Adam Levine will be getting stamped out like a summer bonfire while the other members of the band are running samples through Pro Tools and messing around with a trombone. 

Wallows vs. COIN

Wallows, the scrappy youngsters fronted by Clay Jensen from “13 Reasons Why” or COIN, the sugary sweet, alt-pop band? 

This one is tough. Both groups have three members. Both make easily-digestible, melodic indie rock. Every song is infused with a spritely, youthful energy. Every song feels like an endless summer. 

Both of these bands look like they would be terrible at fighting. A few punches would be thrown and then they would call a truce. Hopefully, things would end with a collab. That would be pretty tight. 

Arctic Monkeys vs. the 1975

Two legends of 2013 Tumblr. The British bastions of crossover pop hits. 

This is another fight that doesn’t seem like it would be particularly close. I really do love the 1975, but based on Arctic Monkeys’ entire catalogue, I think there’s more of a viscous energy there. 

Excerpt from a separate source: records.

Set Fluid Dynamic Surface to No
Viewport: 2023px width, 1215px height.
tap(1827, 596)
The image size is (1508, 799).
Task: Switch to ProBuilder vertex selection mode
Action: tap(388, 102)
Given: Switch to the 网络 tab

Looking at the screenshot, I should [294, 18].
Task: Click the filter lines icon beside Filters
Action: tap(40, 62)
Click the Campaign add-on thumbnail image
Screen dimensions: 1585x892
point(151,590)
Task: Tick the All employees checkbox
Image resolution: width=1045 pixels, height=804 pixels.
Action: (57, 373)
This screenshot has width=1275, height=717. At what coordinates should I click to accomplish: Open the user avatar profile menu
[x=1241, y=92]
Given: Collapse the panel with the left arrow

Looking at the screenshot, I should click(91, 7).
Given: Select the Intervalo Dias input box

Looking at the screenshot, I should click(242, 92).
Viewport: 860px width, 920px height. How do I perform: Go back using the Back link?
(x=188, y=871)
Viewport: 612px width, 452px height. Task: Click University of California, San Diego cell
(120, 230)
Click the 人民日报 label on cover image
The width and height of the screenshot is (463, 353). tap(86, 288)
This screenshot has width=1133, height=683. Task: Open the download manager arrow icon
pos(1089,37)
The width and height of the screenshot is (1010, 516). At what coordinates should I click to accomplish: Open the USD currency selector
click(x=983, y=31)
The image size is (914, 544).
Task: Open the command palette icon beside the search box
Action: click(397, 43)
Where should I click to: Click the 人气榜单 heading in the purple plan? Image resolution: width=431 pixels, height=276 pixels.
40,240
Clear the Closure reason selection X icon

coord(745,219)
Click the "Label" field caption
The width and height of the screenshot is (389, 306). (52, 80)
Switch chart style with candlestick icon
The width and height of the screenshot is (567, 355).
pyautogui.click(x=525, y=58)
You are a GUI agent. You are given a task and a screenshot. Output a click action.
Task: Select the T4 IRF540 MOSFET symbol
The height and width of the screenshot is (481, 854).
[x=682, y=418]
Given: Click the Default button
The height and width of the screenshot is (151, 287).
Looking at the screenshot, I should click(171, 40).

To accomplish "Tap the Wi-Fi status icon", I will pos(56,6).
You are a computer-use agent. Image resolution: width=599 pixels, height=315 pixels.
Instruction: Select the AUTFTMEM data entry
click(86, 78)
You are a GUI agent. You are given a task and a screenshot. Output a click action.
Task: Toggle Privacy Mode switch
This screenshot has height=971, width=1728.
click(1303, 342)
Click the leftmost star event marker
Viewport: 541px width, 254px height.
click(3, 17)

With more straightforward rock tracks like “You Probably Couldn’t See for the Lights but You Were Staring Straight at Me” and “From the Ritz to the Rubble,” Arctic Monkeys would dismantle the 1975. 

The Killers vs. The National

The Killers are winning this one. The National would wave a white flag immediately and then sit around and talk about a bunch of really upsetting things. 

MGMT vs. Passion Pit 

This one is tough. Both make danceable, exciting synthpop. Both have had songs in a FIFA game, which is a bizarre sign that they’ve crossed over to the mainstream. But I think MGMT has this one. 

I feel like they’d win by tapping into some bizarre, otherworldly powers. They’d be flying around and shooting lasers from their eyes like Superman. One time I listened to “Electric Feel” for two hours straight and I felt like I was on the cusp of levitation and telepathy. 

Passion Pit is great. They’ve made some incredible tracks, but I feel like MGMT made some deal with the devil so they could make the beat to “Kids.” They’ve got to have some dark powers or something.